Not to sure what happened at my end but I don't have any of those images visible, so here goes again!


Doh!
Homer

----------


## Normie

They work for me.

----------


## Homer

G'Day Fella's,

As can be seen (unfortunately, not by myself?), I have selectively removed just a thin amount of the epoxy resin this is like a Gel Coat on the stock.
The reason I have done this is to make sure I have removed any trace of remaining Release Agent, from when the stock was manufactured!
This has been done in any area, that I want the bedding compound to adhere to, this include along the top of the barrel channel, on both sides and at the forend tip.

Doh!
Homer

----------


## Homer

G'Day again,

Here is a close up of the recoil lug, receiver ring and barrel reinforce area, to show you where I have removed just a thin layer of Epoxy Resin/Gel Coat material and at the same time created a slight clearance, between the barreled action and inside surfaces, of the stock. 

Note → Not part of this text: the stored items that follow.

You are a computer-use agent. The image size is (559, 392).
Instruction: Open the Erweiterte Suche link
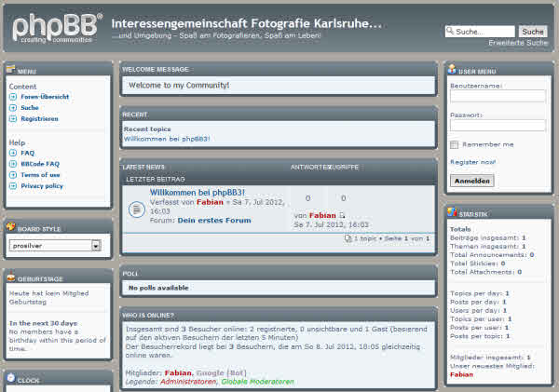point(518,43)
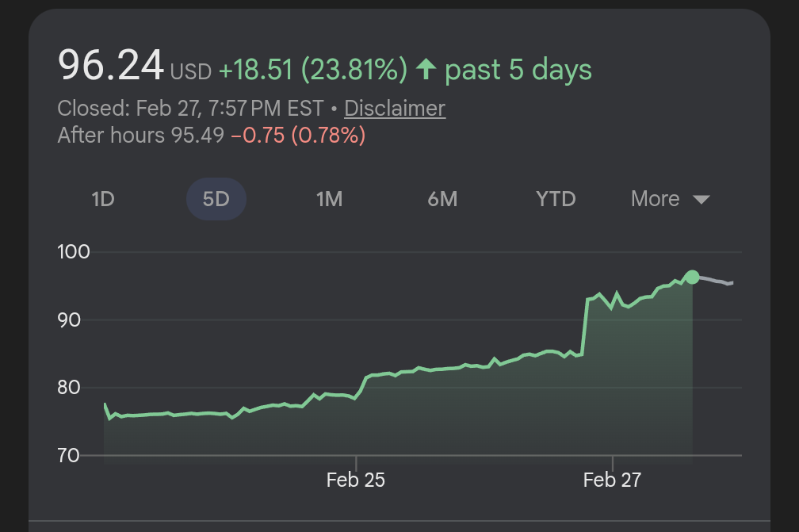Click the +18.51 (23.81%) change text
The width and height of the screenshot is (799, 532).
pos(312,70)

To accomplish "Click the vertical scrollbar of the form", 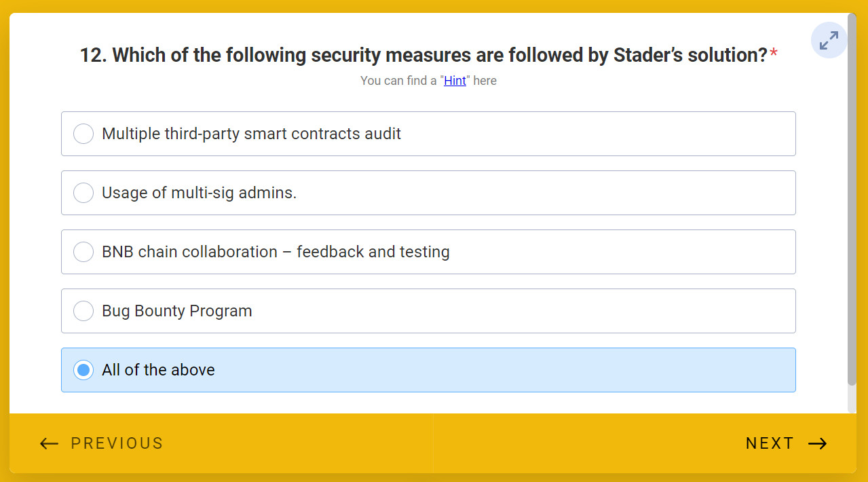I will [852, 204].
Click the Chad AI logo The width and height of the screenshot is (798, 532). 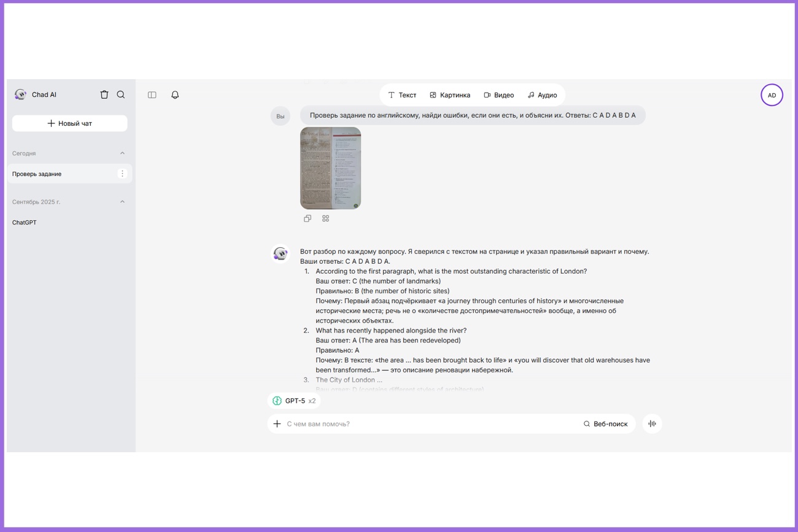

Hear is another image but of the whole action area, ditto as above!

You can also see the two Pillars that I have machined up, ready for use in this bedding job.

Doh!
Homer

----------


## Homer

G'Day Fella's,

OK, the next thing to do is to mask off all the areas of the metal work (barreled action, trigger guard and floor plate), that you want to have clearance in this bedding job.
I like most of my conventional bedding jobs to have two Pads in direct contact with the stock.
These two Pads are usually around the front and rear take down screws.
So in my case, I use 0.006" thick plastic tape and apply it to the metal areas that I don't want to contact the stock/bedding. 
In some areas, I apply two or three thicknesses of this tape, to provide additional clearance between the metal and stock surfaces.




In these images, you should be able to see the two unmasked Pads (which includes the rear face of the action recoil lug), that will be in direct contact with the stock and the other areas, that I want to have clearance between the metal and stock. This includes the two action screws that have three thicknesses of tape around them to provide clearance between the outside of the screws and the inside of the pillars!

Next, we start preparing for and then sticking things together!

Doh!
Homer

----------


## stug

Great pics, keep them coming.

----------


## Homer

G'Day Fella's,

Thanks for the kind words Stug!

I forgot to mention something above.
Please notice that the only vertical surface of the barreled action to come into contact with the bedding (when completed), is the rear face of the recoil lug!
Every other vertical surface (including the Front, Rear and Sides of the action and the sides of the barrel), has a layer (or Two, or Three) of plastic tape on it, to provide a small amount of clearance!

Doh!
Homer

----------


## Bill999

hey homer is it a problem if the rear tang sits slightly higher than it once did? Id say around 1mm
I have a mate who um......er....... has that problem with a stock I, I mean he bedded the night before last

----------


## ARdave

good stuff homes

----------